Comments (15)
Original comment by nomeata (Bitbucket: nomeata, GitHub: nomeata).
arbtt should handle unicode properly, and output it in whatever locale your system is running. On Linux, I’d say “make sure that LANG
is set to a UTF8 locale”...
Do you get the weirdness only when piping the output to a file or program, or also when you run it as it is?
from arbtt.
Original comment by amenthes (Bitbucket: amenthes, GitHub: amenthes).
It would appear that the output is ISO-8859-1
on my windows machine, when piped to another command or file. Currently I have to detect the encoding at runtime and convert to utf-8.

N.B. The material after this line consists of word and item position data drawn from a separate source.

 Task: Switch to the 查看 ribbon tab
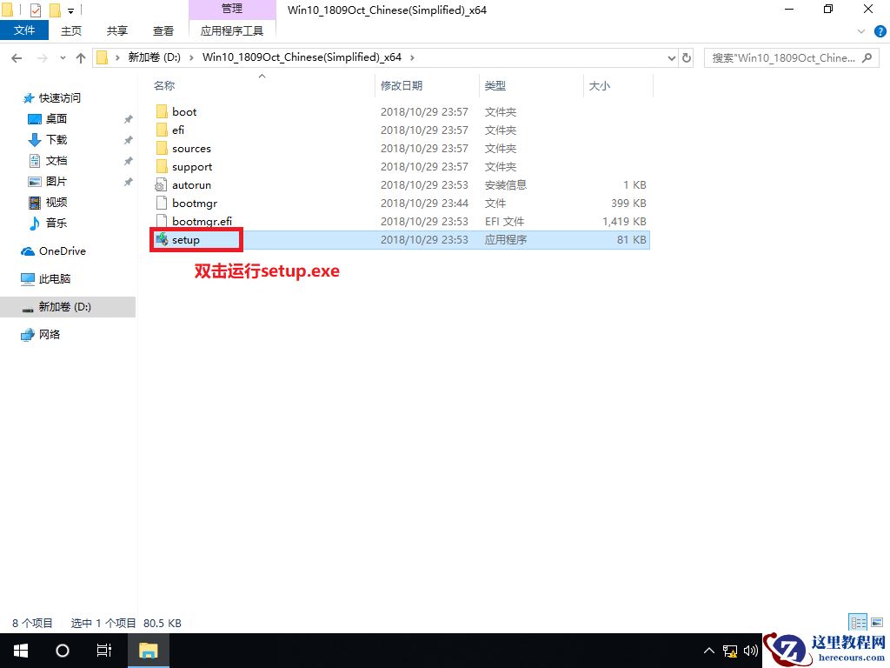tap(163, 30)
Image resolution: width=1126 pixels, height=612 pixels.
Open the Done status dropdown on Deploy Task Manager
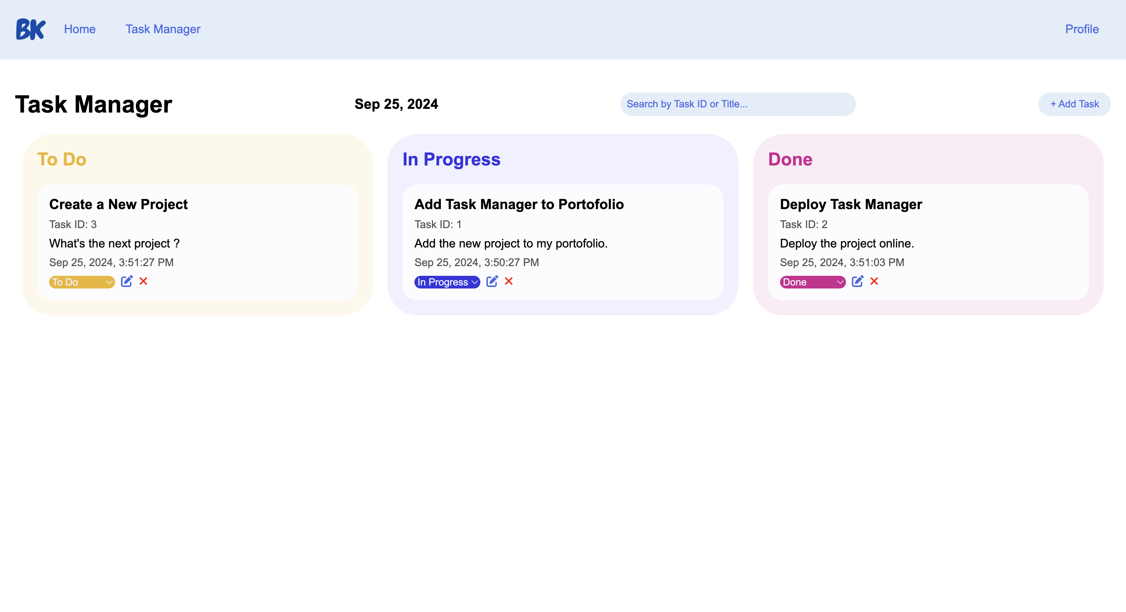point(812,282)
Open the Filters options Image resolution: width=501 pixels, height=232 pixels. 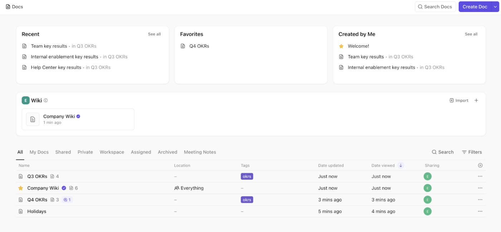pos(472,152)
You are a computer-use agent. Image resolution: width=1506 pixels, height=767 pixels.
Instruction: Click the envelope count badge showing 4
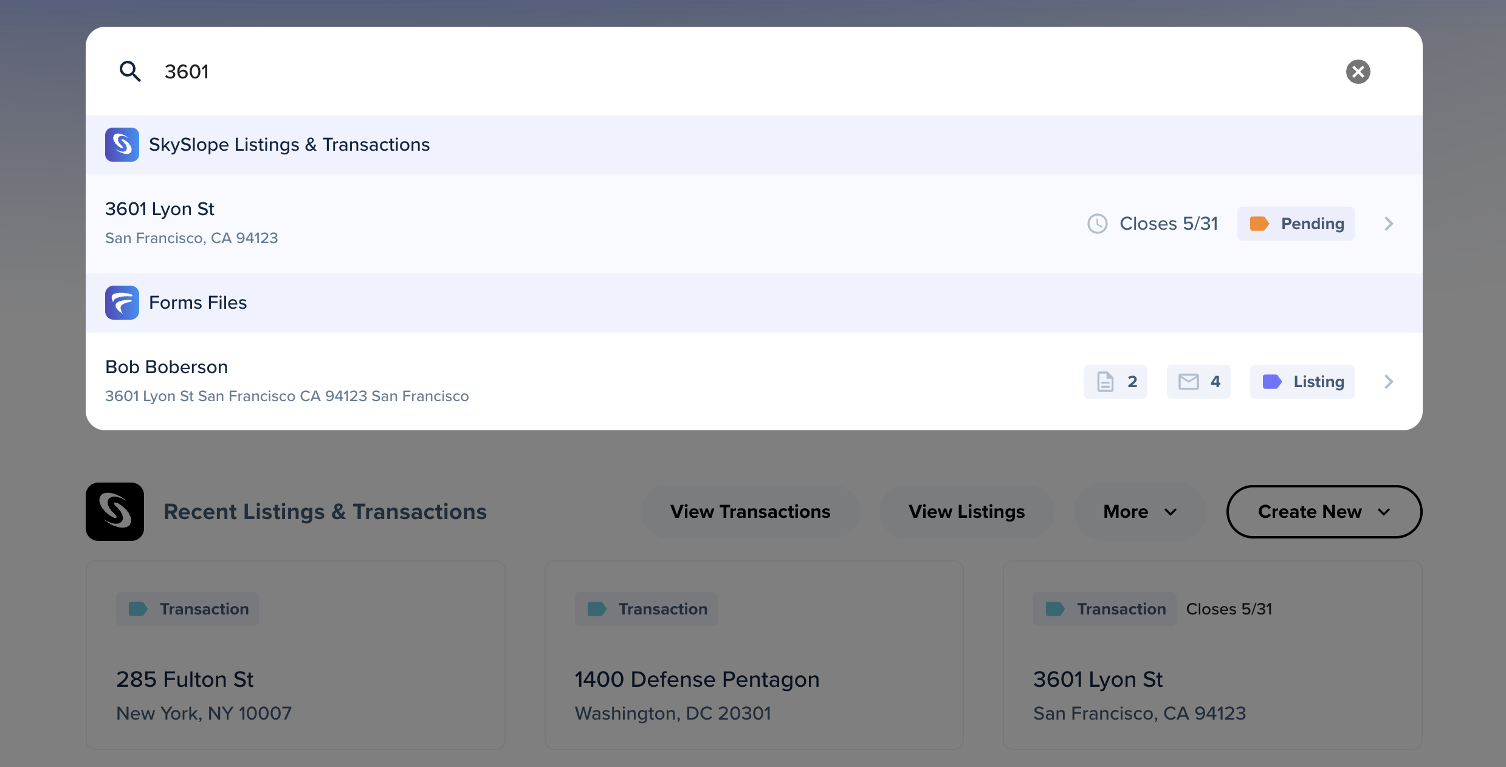[1198, 382]
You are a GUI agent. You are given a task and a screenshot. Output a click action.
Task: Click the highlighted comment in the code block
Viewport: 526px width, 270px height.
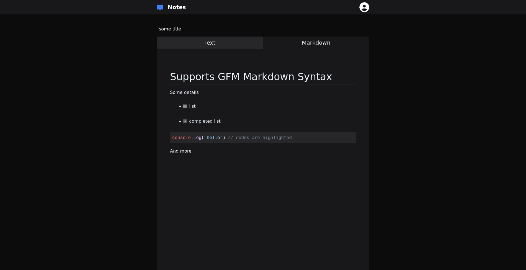[259, 137]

I guess, now i have two conversions, one by arbtt-stats (internal to iso-8859-1) and one by my script (iso-8859-1 to utf-8). The conversion to iso will probably be lossy, there's a bunch of characters it can't display. I't love to request a mode where i can force arbtt-stats to output utf-8
regardless of locale and other environment settings.
from arbtt.
Original comment by nomeata (Bitbucket: nomeata, GitHub: nomeata).
If it is non-trivial to set it via environment variables, I might add a command line flag... but I’m surprised this is so hard.
Have you tried issuing chcp 65001
before running arbtt? According to http://stackoverflow.com/a/388500/946226 this should set the code page to utf8.
from arbtt.
Original comment by amenthes (Bitbucket: amenthes, GitHub: amenthes).
chcp does not seem to have an effect. My terminal happily tells me, that i'm on that codepage, now. But it still outputs ü as 0xFC (ISO-8859-1 or Windows-1252, as both would look identical in that area).
produces this byte sequence:
from arbtt.
Original comment by amenthes (Bitbucket: amenthes, GitHub: amenthes).
I am able to convert this in the receiving script, now. I'm auto-detecting the encoding and always convert to utf-8. This way I was able to import ~10.000 window titles, ~400 of which also contained german umlauts. Still, I think it would make a nice addition, especially when using arbtt-stats as a stepstone in a custom chain of tools.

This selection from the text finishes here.